For awhile, several years ago, Neil used to workout at my gym. He was approachable and very gracious. Like I said, one of my comedy titans.

But I rewrote him.

Here’s the story.   My daughter Annie was trying to get into the drama club at her high school. (This was before she wised up and became a writer.)  She was expected to deliver a comedy monologue. The one she chose was a long speech from a character in Neil Simon’s PLAZA SUITE. It might have been the mother trying to coax her daughter out of the bathroom on her wedding day; I don’t recall exactly.

The audition could be no longer than 3 minutes. Annie rehearsed it with me and I timed it. She was long by about 40 seconds. Speeding up the pace wouldn’t have helped. So I took a deep breath, said “give me the script”, and thinned out the monologue.

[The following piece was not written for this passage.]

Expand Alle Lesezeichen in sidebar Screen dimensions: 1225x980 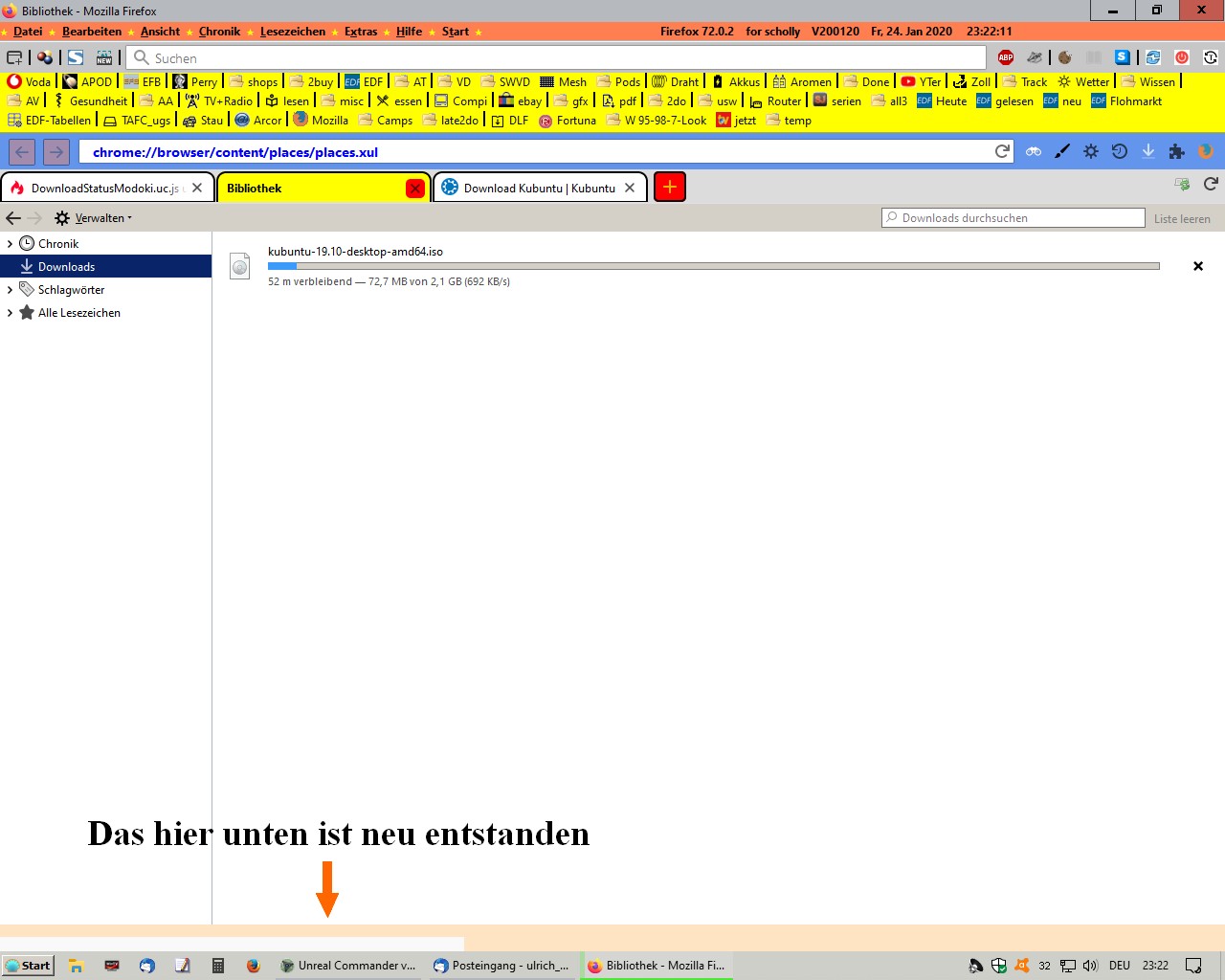tap(10, 313)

Even as I was doing it I was thinking, “Oh, I am surely going to hell for this!” You don’t take Moses’ tablets and say, “I think there’s a better way to phrase commandment six.” But I did. I found trims. I found some repetitions. I did not spontaneously combust.

Annie rehearsed the revised monologue and bingo! It was right on time. She used it for her audition, was accepted into the club, and no one knew Doc's speech had been doctored with.

Why am I telling you this? Do I like looking over my shoulder for fear of being struck dead by lightening. No. I’m telling you this to make a point.

There are ALWAYS trims in big speeches. Whenever my partner and I finish a draft we always go back, re-examine any long speech and invariably find some cuts.

Long speeches are a bitch to write. You’re often including multiple thoughts. Usually the best way to attack them is let it flow. Just get it all on paper. Don’t go on to sentence two only after sentence one is absolutely perfect. Once you’ve said everything you want to say, even if you’ve said it five times, then go back and trim and eliminate and shape. At some point you will be satisfied that the speech is just where you want it and every word is absolutely necessary.

Then go back in a few days and take out another 10%.

I bet if he doesn’t sue me, Neil Simon would agree.